GOAL OF THE EXERCISE: Check each line of the records below for the word "computer" and copy those where it appears.
━━━ SOURCE INFORMATION
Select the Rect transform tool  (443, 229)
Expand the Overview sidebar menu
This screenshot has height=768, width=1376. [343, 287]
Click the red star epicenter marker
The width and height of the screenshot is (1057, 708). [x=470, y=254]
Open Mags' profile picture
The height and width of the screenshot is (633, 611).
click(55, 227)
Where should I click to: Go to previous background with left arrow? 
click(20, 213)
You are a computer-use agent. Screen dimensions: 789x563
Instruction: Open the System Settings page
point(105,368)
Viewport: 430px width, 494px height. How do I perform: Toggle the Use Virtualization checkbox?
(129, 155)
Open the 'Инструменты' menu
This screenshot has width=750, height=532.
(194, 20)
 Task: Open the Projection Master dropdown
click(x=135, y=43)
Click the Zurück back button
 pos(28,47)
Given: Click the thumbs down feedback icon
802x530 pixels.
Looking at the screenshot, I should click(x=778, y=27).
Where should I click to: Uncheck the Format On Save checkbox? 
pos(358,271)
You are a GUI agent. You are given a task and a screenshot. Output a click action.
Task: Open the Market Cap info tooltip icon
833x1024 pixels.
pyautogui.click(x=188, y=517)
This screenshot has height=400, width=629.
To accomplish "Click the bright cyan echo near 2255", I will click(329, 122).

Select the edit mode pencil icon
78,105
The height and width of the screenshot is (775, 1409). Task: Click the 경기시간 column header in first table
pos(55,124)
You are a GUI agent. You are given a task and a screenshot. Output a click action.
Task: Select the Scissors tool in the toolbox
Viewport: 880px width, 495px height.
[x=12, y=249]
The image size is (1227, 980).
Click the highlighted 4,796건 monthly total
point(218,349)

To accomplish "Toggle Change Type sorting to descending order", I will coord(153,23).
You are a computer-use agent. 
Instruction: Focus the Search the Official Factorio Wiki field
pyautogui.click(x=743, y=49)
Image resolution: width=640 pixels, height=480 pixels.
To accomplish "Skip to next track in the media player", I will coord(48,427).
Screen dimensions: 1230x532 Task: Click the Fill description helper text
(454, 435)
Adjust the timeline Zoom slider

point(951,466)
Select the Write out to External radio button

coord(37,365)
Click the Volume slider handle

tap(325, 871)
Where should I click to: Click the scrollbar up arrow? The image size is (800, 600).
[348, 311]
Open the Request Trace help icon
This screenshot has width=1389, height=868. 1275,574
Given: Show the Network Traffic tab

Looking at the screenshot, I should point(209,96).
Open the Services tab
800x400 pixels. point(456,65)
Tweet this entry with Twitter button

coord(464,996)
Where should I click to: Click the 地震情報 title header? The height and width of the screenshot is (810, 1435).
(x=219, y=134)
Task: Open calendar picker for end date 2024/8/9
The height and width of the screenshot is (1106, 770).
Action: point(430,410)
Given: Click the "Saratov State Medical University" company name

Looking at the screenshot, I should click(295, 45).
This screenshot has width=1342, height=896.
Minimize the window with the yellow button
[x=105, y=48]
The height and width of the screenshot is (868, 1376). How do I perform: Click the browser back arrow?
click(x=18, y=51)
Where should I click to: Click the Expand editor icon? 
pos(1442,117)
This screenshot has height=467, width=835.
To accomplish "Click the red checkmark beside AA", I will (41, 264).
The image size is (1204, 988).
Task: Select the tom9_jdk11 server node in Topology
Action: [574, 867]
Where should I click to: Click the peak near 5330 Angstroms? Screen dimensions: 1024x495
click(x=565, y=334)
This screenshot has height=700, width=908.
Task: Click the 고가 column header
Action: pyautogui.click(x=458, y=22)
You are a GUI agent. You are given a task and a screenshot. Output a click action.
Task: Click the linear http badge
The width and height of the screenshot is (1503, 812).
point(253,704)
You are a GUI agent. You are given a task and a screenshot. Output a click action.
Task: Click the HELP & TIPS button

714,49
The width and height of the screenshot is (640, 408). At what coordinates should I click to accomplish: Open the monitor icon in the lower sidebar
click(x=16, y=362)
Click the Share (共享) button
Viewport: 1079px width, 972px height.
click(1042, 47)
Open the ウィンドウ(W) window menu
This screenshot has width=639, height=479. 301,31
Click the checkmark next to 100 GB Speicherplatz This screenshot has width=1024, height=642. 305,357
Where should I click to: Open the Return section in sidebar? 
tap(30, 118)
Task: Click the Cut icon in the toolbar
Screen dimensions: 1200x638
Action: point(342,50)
━━━━━━
REPLY TO THE TASK:
You are a computer-use agent. Screen dimensions: 789x563
You are a computer-use agent. 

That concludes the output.